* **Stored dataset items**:
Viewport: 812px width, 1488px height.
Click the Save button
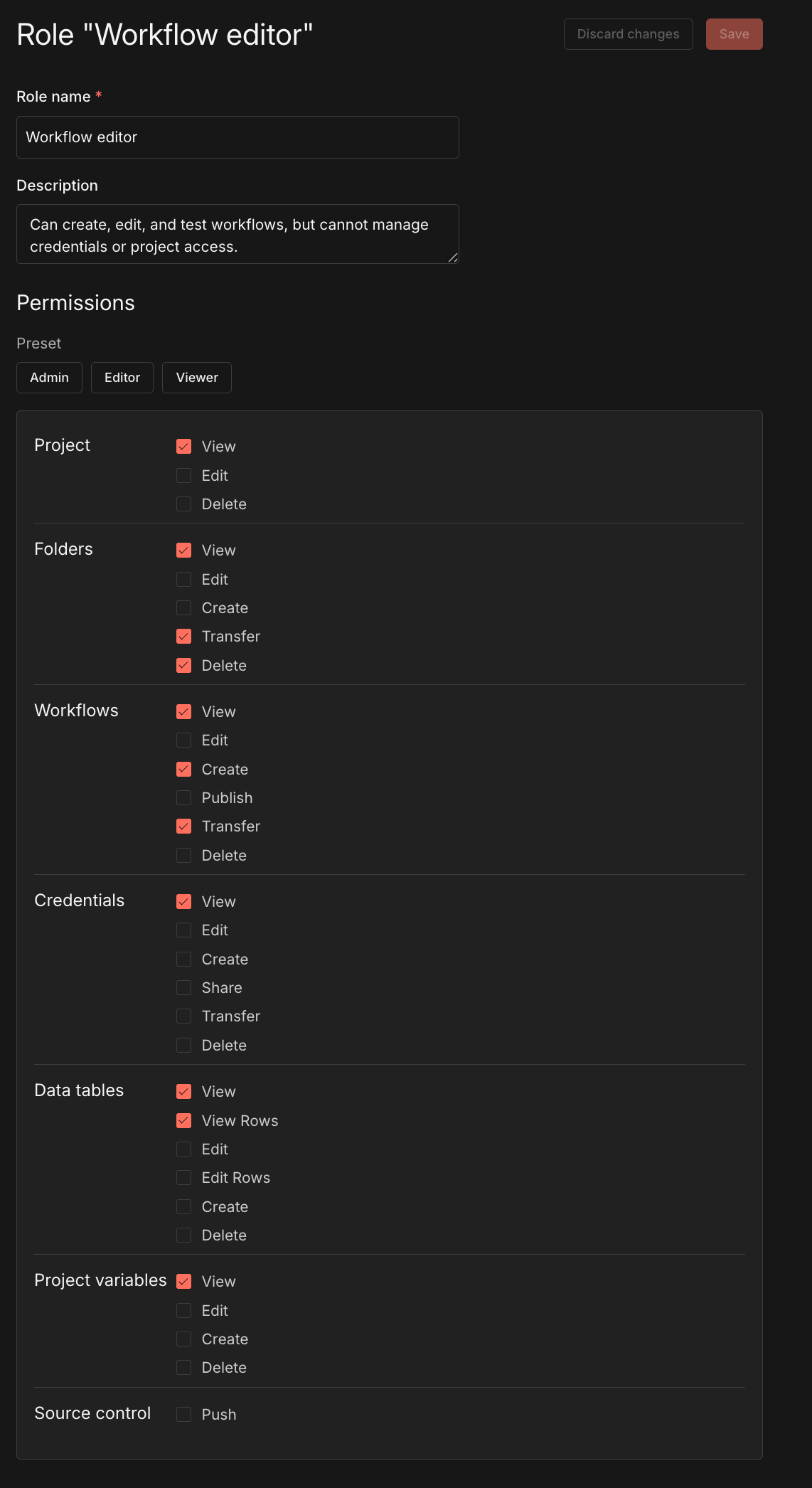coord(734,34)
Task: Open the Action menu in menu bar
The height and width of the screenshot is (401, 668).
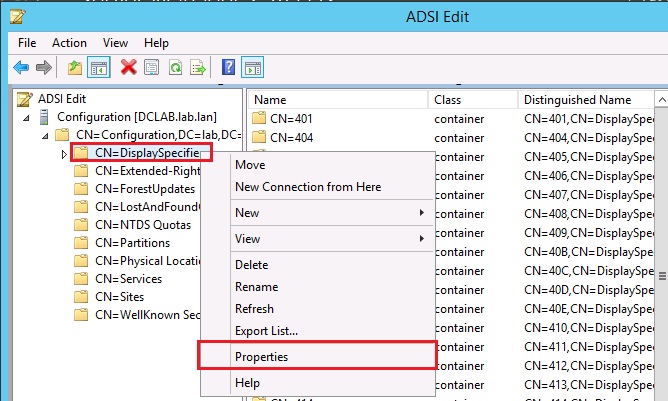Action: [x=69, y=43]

...

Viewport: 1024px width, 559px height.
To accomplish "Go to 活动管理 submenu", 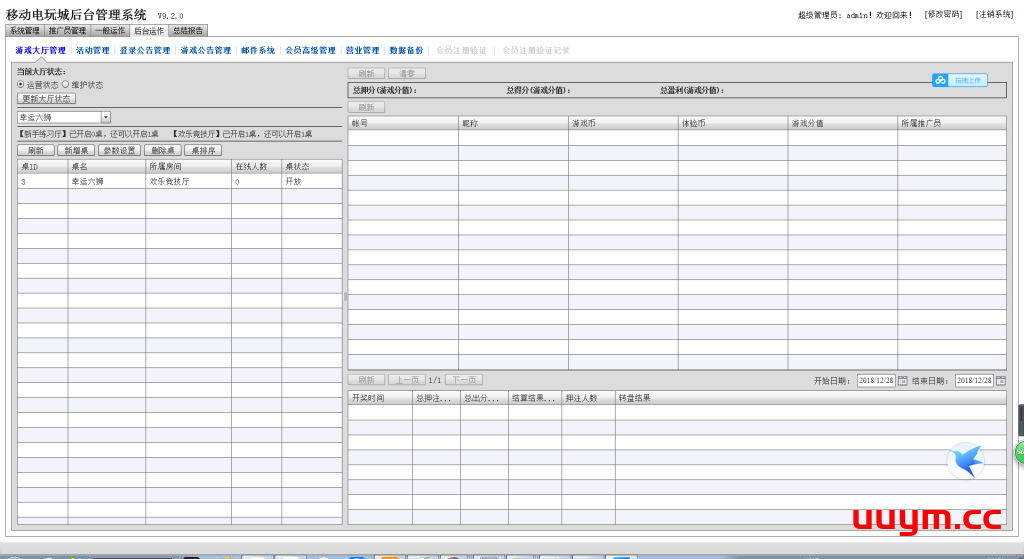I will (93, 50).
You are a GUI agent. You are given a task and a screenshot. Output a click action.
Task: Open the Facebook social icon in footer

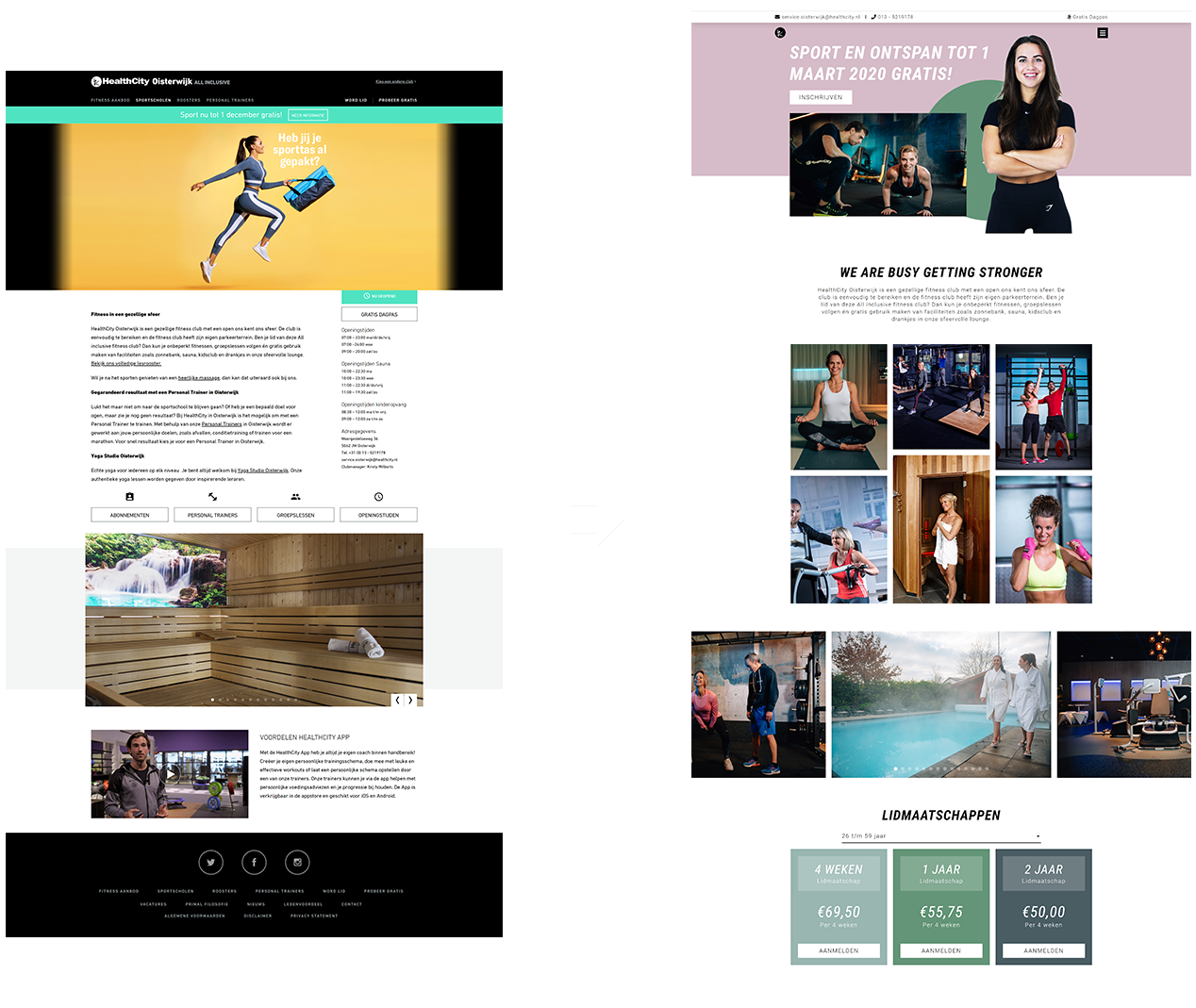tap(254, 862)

* **Exercise directions**: Every line of the entries that includes "Viewport" must be copied into the answer.

* **Task solution**:
Viewport: 812px width, 1488px height.
Viewport: 1024px width, 559px height.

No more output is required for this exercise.